All lines from the one that contains "The image size is (656, 437)." through the close of the entries below are to be repeated exactly, without any pictures.

^^^^^^^^

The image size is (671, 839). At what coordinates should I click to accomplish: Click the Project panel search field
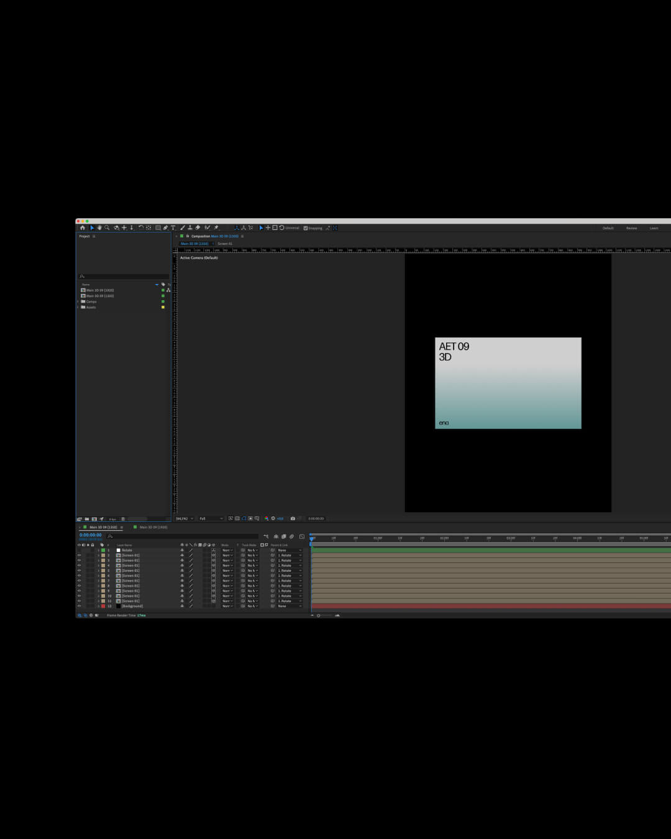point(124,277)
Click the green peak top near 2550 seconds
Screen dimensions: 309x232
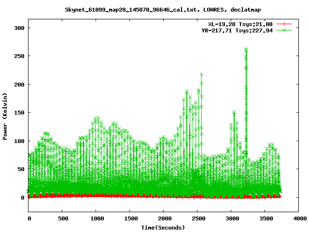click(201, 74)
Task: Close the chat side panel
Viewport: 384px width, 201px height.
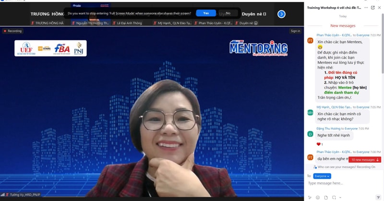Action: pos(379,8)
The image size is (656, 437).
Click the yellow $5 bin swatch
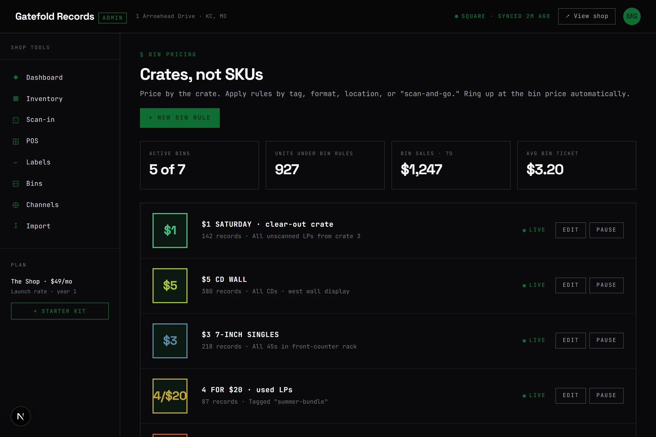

^^^^^^^^

Answer to the exercise
The image size is (656, 437).
Click the yellow $5 bin swatch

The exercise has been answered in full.